Edison Motor Sales LLC and Dibre Auto Group LLC both operate Nissan dealerships in New Jersey. In mid-2010, Nissan invited them to apply to become owners of a new dealership. Both parties applied. Before Edison was announced as the winner, Dibre registered a pair of domain names, edisonnissan.com and nissanofedison.com. Dibre later used the domains to divert traffic to its website, Edison alleged. Edison added that Dibre knew Nissan restricts the use of combinations of its marks and geographic names to dealers pursuant to its dealer agreement.

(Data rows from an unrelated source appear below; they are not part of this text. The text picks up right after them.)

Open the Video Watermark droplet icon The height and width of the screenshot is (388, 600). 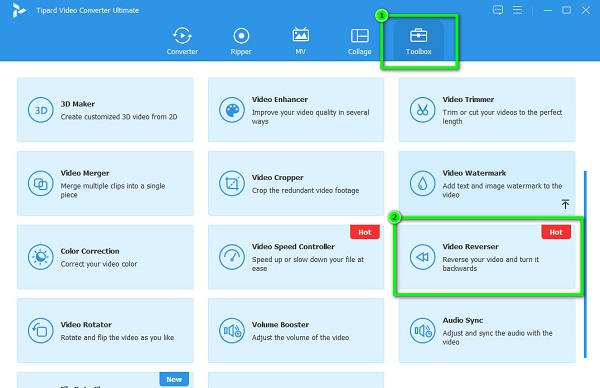tap(422, 184)
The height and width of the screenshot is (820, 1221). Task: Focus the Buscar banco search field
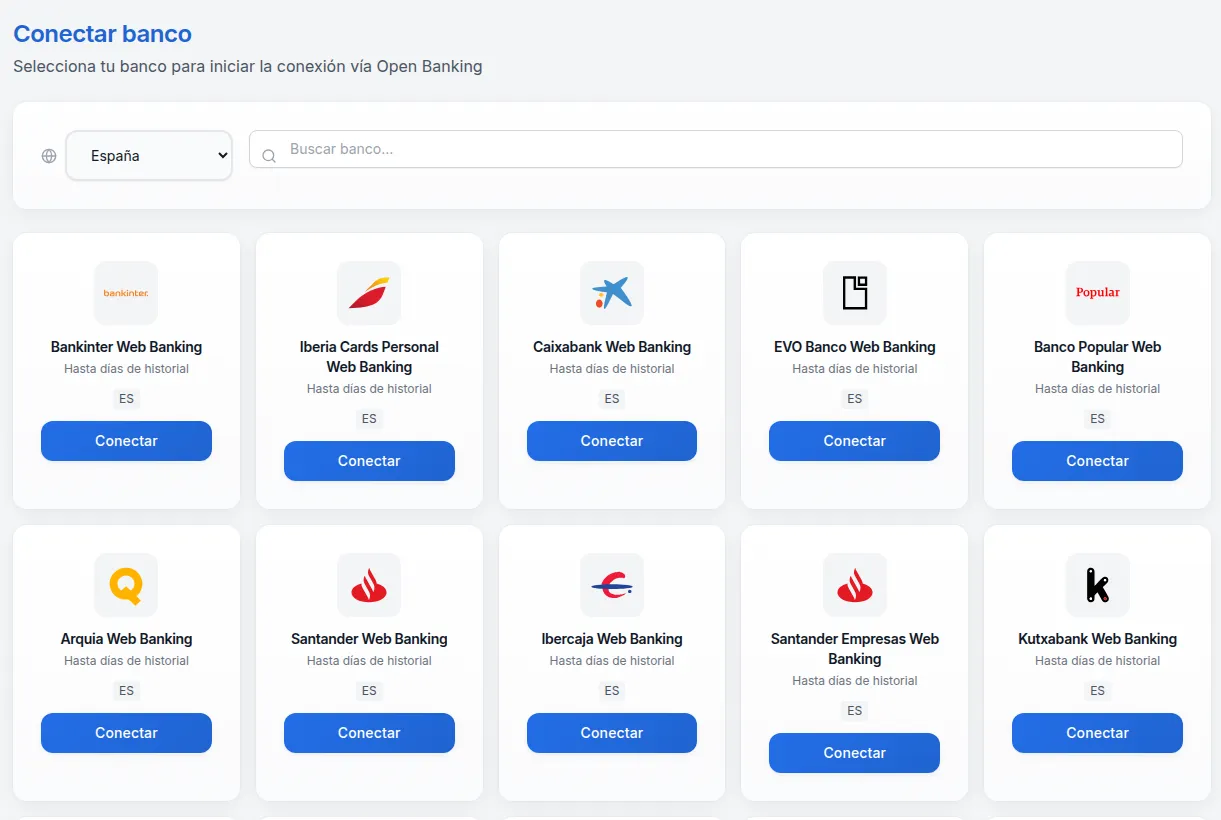(x=730, y=149)
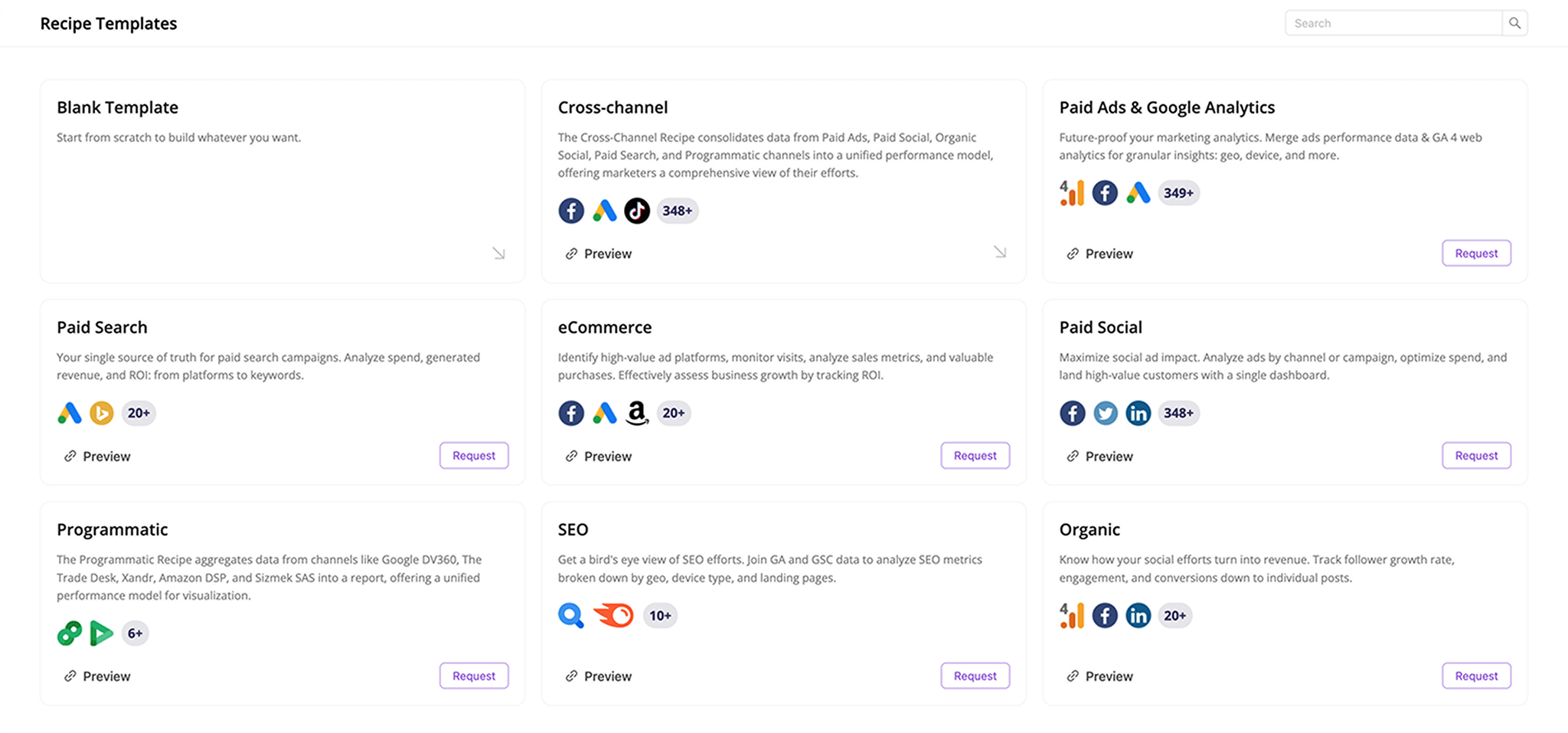
Task: Focus the Search input field
Action: point(1393,23)
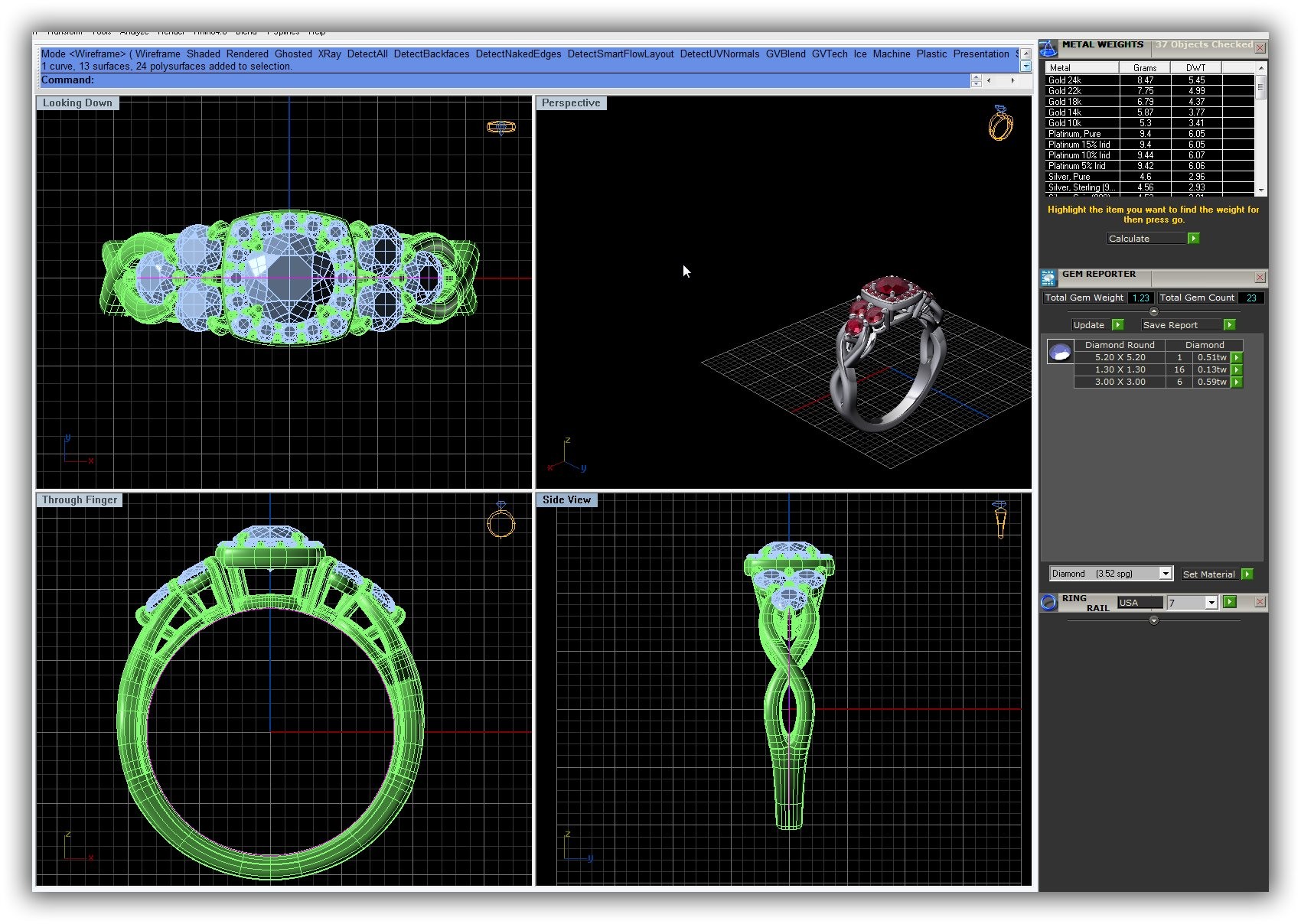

Those allegations supported a claim for cybersquatting under 15 U.S.C. §1125(d), among other things, Judge Dennis M. Cavanaugh concluded in an unpublished opinion.
The ACPA makes it unlawful to register or use a domain name with a bad faith intent to profit. Here, Edison alleged that Dibre intended to trade on its reputation and cause dilution of Edison's mark, with a bad faith intent to profit. While it was possible that Dibre may have registered the domains with a bona fide intent to use them in commerce, it failed to do so until after the dealership was awarded to Edison.
The court also allowed a false designation of origin claim to proceed. The court rejected Dibre's argument that it used the mark first, holding that mere registration of a mark as a domain name is not a use in commerce.